Alumna turns book into career

Alumna+turns+book+into+career

Omar Perez and Alexius Rocha

Most people don’t like reading, but a single book can inspire a lifetime career choice.

That’s what happened to Tabitha Walsh, who graduated from Caney Creek High School in 2003.

Walsh attended Texas State University in San Marcos where she earned a degree on Public Relations. She has chaired and worked for healthcare, municipalities and large scale organizations.

She said she never realized what public relations was until one day she picked up a career book from the library and got inspired.

“When I began reading the section of public relation,” Walsh said. “I liked the concept of promoting good will about a company through their relationship with public, It’s less about glamorous advertisement and more about strong, relevant conversations.”

Public relations is an industry designed to market and promote the good side of companies and lead crisis management.
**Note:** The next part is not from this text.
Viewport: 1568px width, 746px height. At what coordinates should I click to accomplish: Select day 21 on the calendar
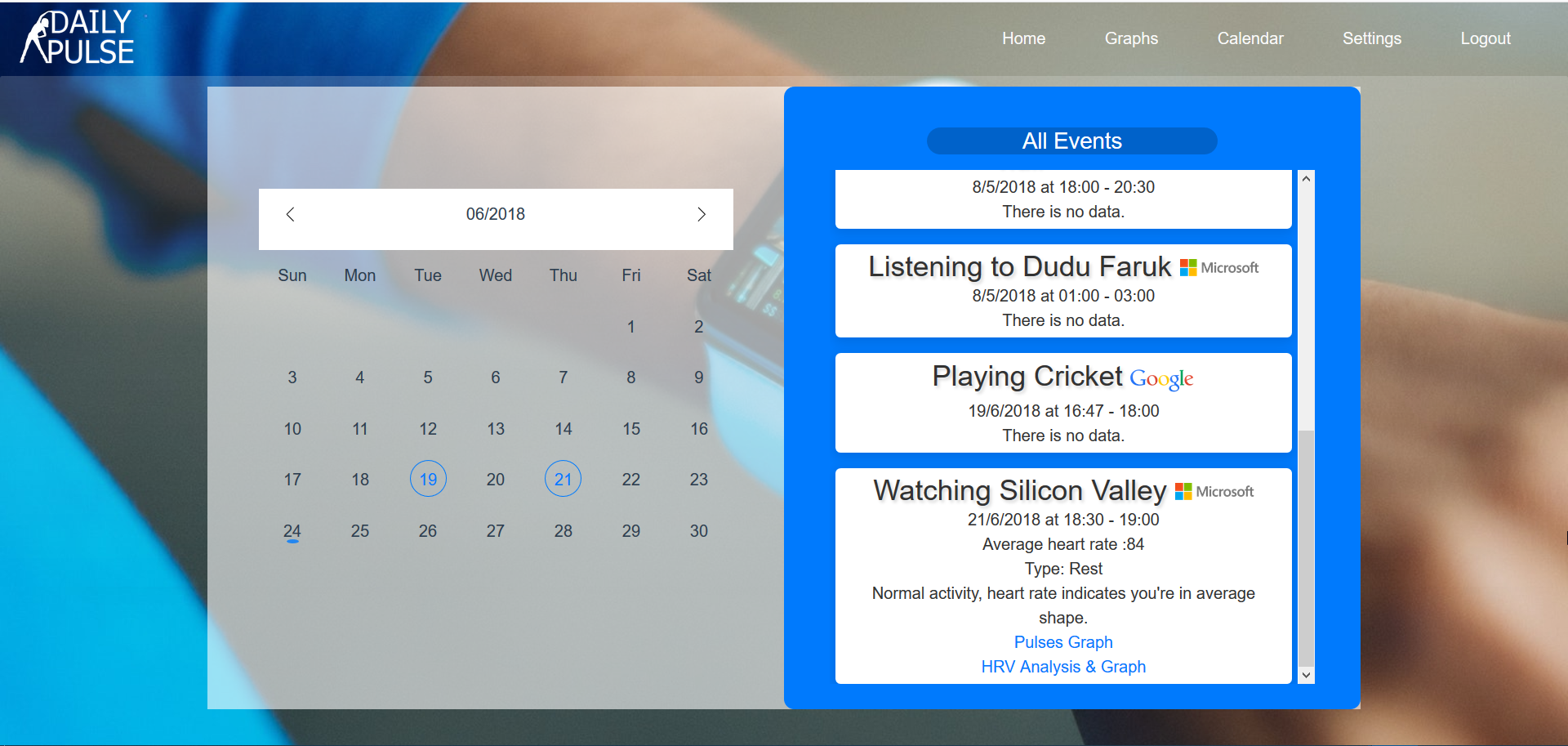(x=563, y=480)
“My favorite example of public relations is a campaign from the ‘father of public relations,’ Edward Bernays,” Walsh said. “In 1928, the American Tobacco Company was selling plenty of cigarettes to men, but they wanted to double their market share, and that meant convincing women to smoke as well.”
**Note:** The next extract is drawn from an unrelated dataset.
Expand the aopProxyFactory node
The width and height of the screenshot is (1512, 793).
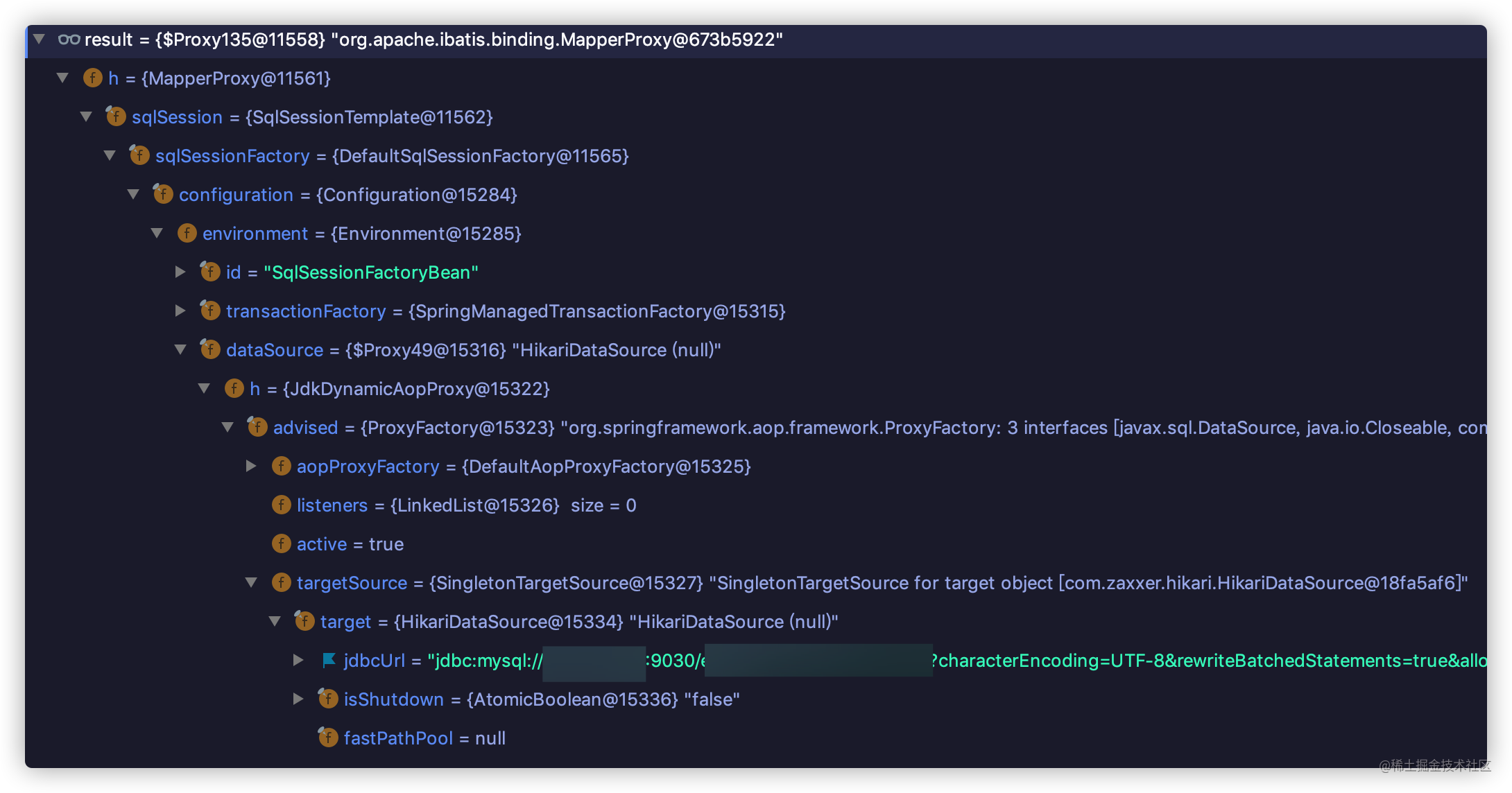(251, 466)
Teachers of Caney Creek challenged her to fully understand her position on complicated ideas, issues and circumstances.

“This better equipped me to trust my personal intuition and instincts in situations outside of school,” Walsh said. “This confidence provided me with solid footing. When I attended college and I began my career, I knew other people in the room would always be smarter than me. But, trusting my gut allowed me to be more confident in sharing me ideas.”

An English teacher changed the course of her life with exposure to thoughtful books and films. The class read two books that impacted the class – “Adventures of Huckleberry Finn” and “Hero with a Thousand Faces”. They also watched “Cool Hand Luke.”

“It taught me about how rules and authority can be game in themselves,” Walsh said. “My favorite line is ‘Sometimes nothing can be a real cool hand.’ That often reminds me when I’m presenting to a large group or people I feel know more than me.”

Walsh lettered in theater, which helped her in her public relations career and went on to participate at the college level. She joined social organizations like the baseball booster club.

“Being able to confidently articulate thoughts in front boards or large crowd is mandatory for PR professional,” Walsh said. “Step out of your comfort zone and speak during class presentation, take speech and debate, audition for a play.

“Even if you don’t get cast in the play, sometimes the audition process is where you test yourself the most.”